It hasnt hurt the fish in the mouse video, they are growing at a normal rate. The nutritional value of the food is debatable....it is meat, yes I know, yet there are A LOT more things higher on the list that are better for the fish.....this is what I meant.



> Your condecending remarks are laughable.
> 
> ----How do YOU define "condecending"?


con·de·scend ( P ) Pronunciation Key (knd-snd)
intr.v. con·de·scend·ed, con·de·scend·ing, con·de·scends 
To descend to the level of one considered inferior; lower oneself. See Synonyms at stoop1. 
*To deal with people in a patronizingly superior manner. *

Or I would recommend reading your original post. The gist of that post == condescending.



> ----Perhaps you should learn to read with objectivity. You just totally insulted me by comparing my behavior to a "condescending" -------, (by the way, which spelling are you going to stick with, this could get confusing...)but at no point did I call names. I downed the reasoning, but didn't call names.


Go ahead and insult my spelling. All that proves is that you are desperatly trying to devalue my post because you cant find an answer to my original question:

*"What right do you have to tell other fish owners the 'right' reason to own them??*

Once you answer this question, I will shut up, but in your winded reply to my post you did not address this question. Are you a lawmaker, are you a part of some secret consortium that makes standards for 'proper' reasons to own piranha? Just answer the above question....no need to skirt the subject any longer.
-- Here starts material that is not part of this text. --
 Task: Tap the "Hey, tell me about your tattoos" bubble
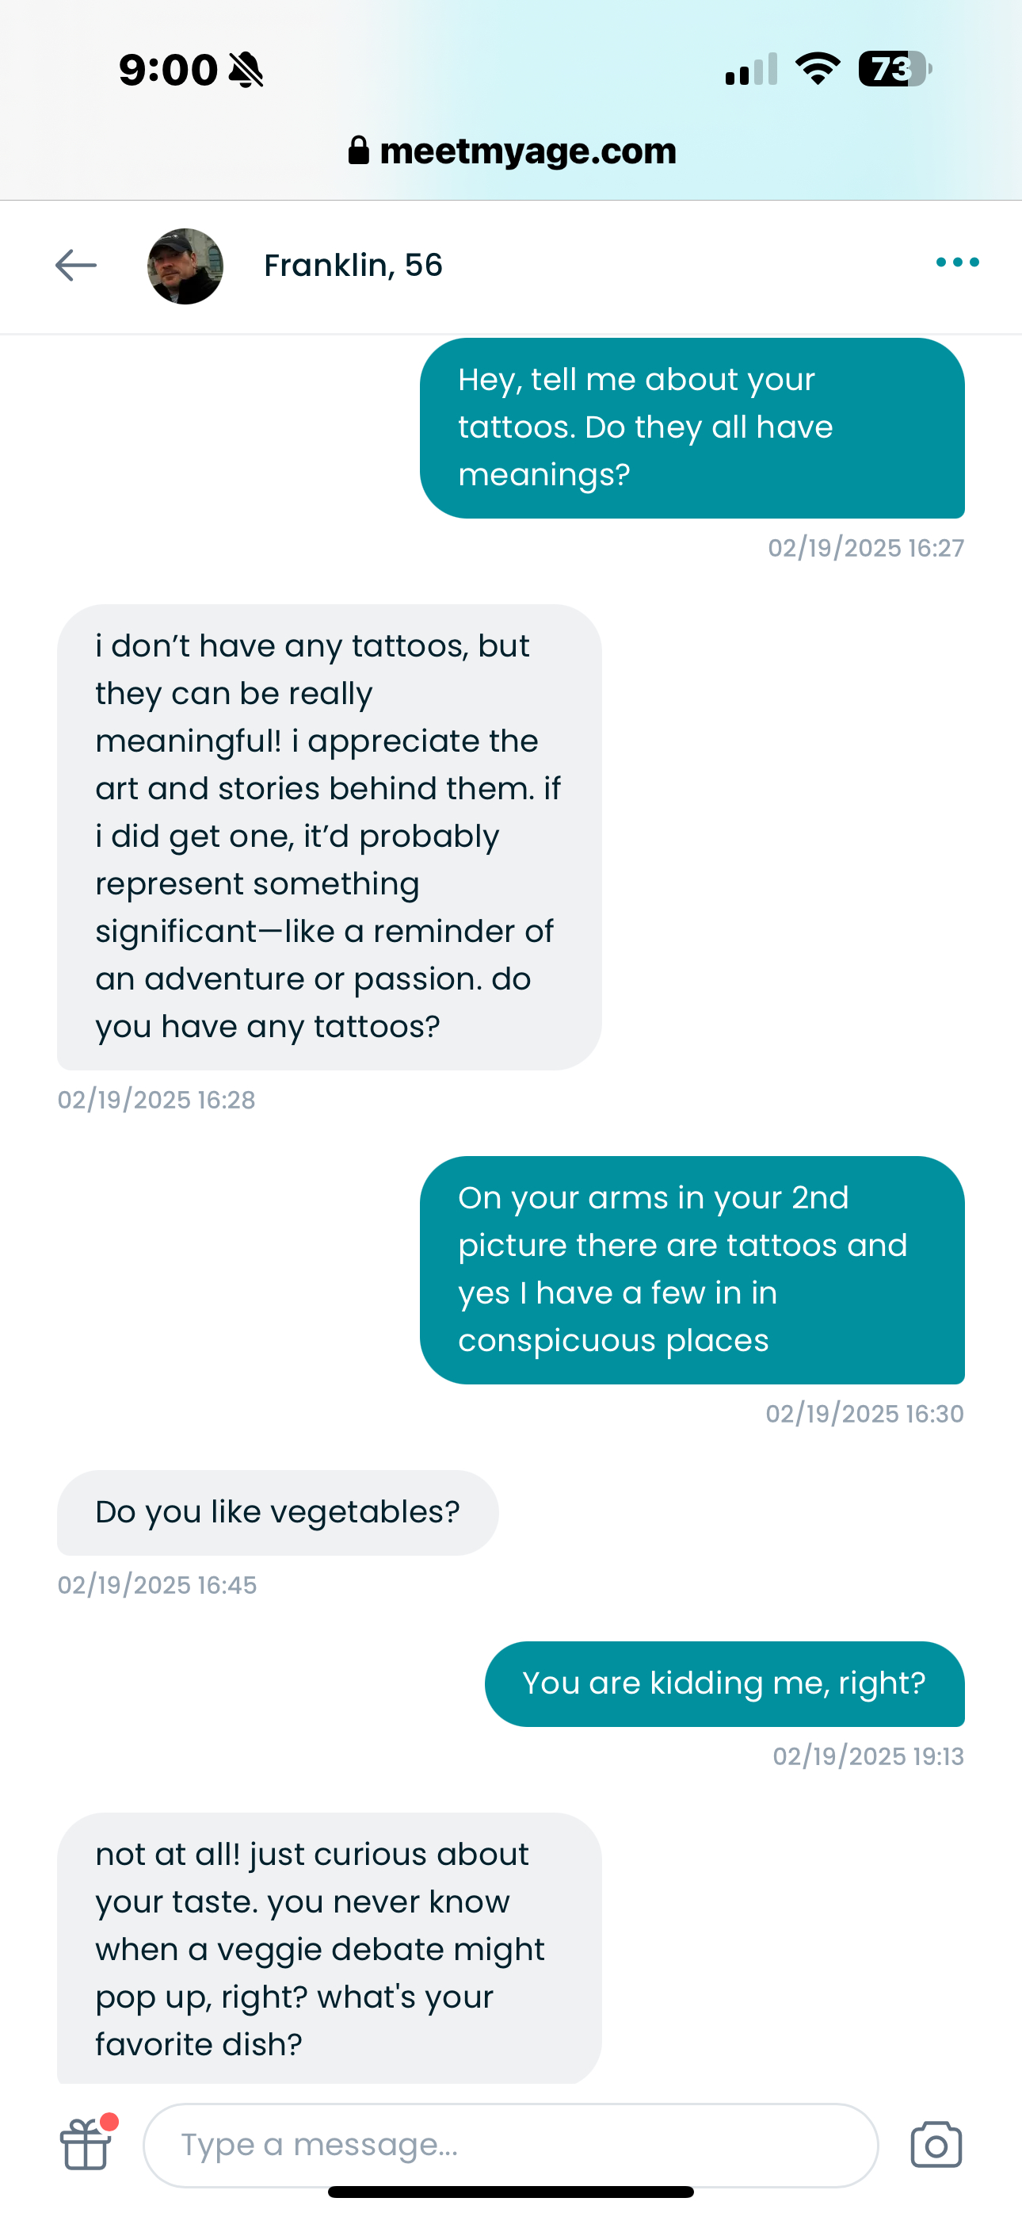tap(692, 428)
> ----Tell me X, what made you think that I was being "condecending"? It's the same advice I got when I was younger and displacing my anger and energies into unproductive venues. I don't hate you, I was just making a point. Geez.
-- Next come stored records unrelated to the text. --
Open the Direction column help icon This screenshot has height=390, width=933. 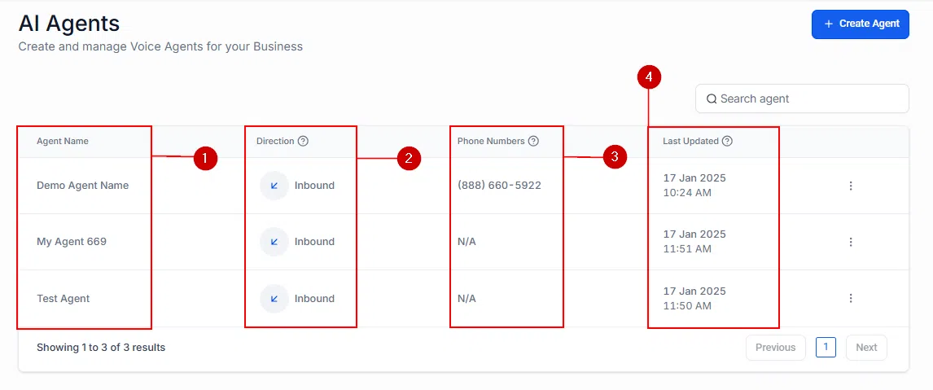[303, 141]
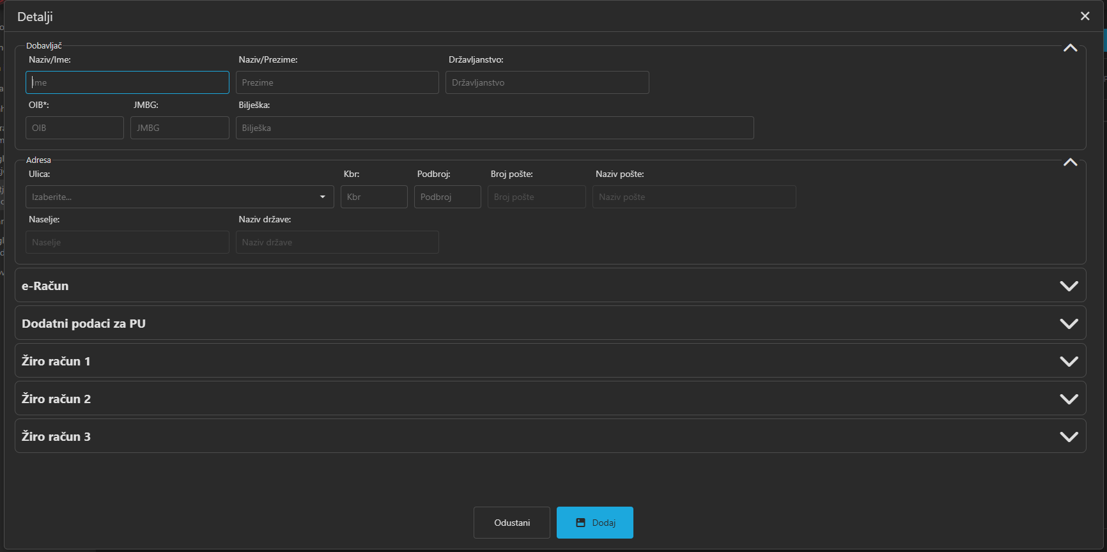Click the Dodaj save button
Viewport: 1107px width, 552px height.
[594, 523]
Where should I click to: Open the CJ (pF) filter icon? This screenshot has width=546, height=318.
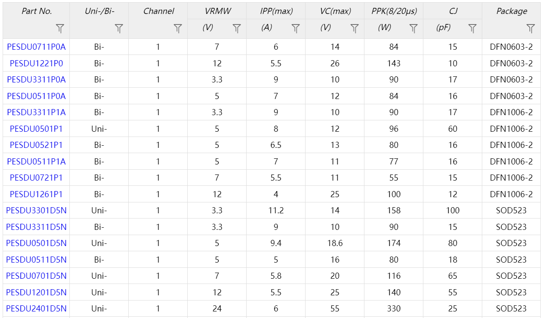(x=472, y=29)
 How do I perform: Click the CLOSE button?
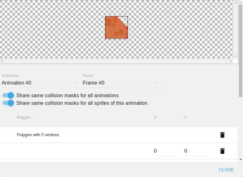226,170
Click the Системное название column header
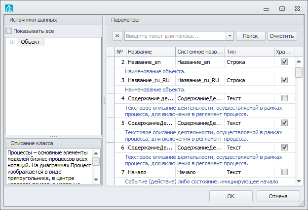Image resolution: width=308 pixels, height=210 pixels. coord(200,52)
The gist of your original post was condescending. In case you didnt realize this already, it seriously pisses me off. The gist of your post that I recieved was the 'message' was condescending.

If you had phrased your original post in a different manner I would not be taking my time to jump down your throat. This is actually probably the first time Ive jumped down anyones throat on this board. You could have had a debate on feeding live mice with an emphasis on its effects on the laws, the fish, etc, yet you decided to attack the owner by asking......
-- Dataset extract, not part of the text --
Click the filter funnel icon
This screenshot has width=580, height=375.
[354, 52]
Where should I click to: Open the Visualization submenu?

> Do you own your Fish for the right reason?


Therefore you are attacking me.

-Xe


----------



## Xenon (Nov 15, 2002)

traumatic said:


> so basically, you are frustrated with all these, immature, pred fish owners who kill animals by feeding their fish, and probably hope you will change thier minds by bringing this up. The people who are responding to you DO keep thier piranhas for the RIGHT reason. THIER OWN.


 Oh Traumatic...you have done a better job than me in explaining the point.








I agree completely..


----------



## lopingas (Feb 23, 2003)

ooooppppssssss

l am not saying aword.


----------



## Grosse Gurke (Jan 3, 2003)

Ok X, dont hold back, tell him how you really feel! :smile:


----------



## bobme (Feb 17, 2003)

Id just like to add my 2 pennies to a 2 pennies thread, where i think it is just.

There is no right reason, its in your mind. and its your to keep.

However some one must draw a line in the sand saying this is good and this is anamial curity. Some things people do to pets they should be taken away from or put in jail.

Their is a good exaple of this on Xeons web site ( here ) a new memeber called EMJAY first post said he bought 9 Piranha's and put them into a 50? ( i think ) gal tank. I am unsure if he had plants or any thing. We do know he has a filter.

He didnt cycle his tank befroe he bought them, i guess we can call the human error or just human ( Newbi'ist ) in him.

However according to him, he bough the piranha and put to many in a small tank becuase he wanted to see them kill each other, so then only the strong fish would live, and then he would do it again.

He also said he didnt want to clean the tank and that he wanted to have the bones lay on the bottom of the tank and sit there as a icon of death.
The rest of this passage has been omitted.